WRITTEN INSTRUCTION: Reproduce everything from the line containing "coordinates (522, 252)." down to the end of the entries, changing "Identify" to "Determine" and leaving all else unaltered.

Start of INFORMATION PROVIDED

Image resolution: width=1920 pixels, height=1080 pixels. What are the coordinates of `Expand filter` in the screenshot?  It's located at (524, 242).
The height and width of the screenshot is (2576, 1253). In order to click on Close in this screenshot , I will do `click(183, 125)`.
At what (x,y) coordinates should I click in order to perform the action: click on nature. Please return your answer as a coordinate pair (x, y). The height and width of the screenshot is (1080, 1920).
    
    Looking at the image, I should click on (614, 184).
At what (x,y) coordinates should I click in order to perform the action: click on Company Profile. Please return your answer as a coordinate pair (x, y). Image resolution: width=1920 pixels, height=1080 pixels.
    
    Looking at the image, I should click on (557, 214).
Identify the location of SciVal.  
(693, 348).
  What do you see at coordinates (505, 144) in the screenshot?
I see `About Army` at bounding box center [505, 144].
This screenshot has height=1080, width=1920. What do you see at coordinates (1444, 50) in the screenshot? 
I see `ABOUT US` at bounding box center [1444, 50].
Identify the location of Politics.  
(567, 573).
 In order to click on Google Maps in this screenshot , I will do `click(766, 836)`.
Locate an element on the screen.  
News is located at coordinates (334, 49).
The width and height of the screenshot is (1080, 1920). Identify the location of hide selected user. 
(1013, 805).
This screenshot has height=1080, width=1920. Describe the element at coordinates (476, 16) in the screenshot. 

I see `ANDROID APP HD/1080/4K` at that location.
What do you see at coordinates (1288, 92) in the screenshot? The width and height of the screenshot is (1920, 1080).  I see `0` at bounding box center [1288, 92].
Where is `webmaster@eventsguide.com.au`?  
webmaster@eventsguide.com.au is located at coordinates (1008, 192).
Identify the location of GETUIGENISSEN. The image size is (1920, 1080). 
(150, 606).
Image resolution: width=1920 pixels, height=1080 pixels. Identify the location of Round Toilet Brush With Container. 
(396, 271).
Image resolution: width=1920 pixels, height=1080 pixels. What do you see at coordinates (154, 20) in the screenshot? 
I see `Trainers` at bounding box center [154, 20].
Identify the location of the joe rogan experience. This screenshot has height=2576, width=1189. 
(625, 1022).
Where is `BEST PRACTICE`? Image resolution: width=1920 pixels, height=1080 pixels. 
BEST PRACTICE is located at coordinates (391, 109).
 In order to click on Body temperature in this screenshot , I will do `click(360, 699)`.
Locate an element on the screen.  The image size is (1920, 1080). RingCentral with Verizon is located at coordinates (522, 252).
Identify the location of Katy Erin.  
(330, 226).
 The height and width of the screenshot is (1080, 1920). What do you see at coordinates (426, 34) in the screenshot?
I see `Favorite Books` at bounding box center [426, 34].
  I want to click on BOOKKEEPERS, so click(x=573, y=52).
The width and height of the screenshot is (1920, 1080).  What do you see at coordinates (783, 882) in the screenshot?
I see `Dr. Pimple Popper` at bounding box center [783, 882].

End of INFORMATION PROVIDED

RESPONSE TO THIS TASK:
Locate an element on the screen.  The image size is (1920, 1080). RingCentral with Verizon is located at coordinates (522, 252).
Determine the location of Katy Erin.  
(330, 226).
 The height and width of the screenshot is (1080, 1920). What do you see at coordinates (426, 34) in the screenshot?
I see `Favorite Books` at bounding box center [426, 34].
  I want to click on BOOKKEEPERS, so click(x=573, y=52).
The width and height of the screenshot is (1920, 1080).  What do you see at coordinates (783, 882) in the screenshot?
I see `Dr. Pimple Popper` at bounding box center [783, 882].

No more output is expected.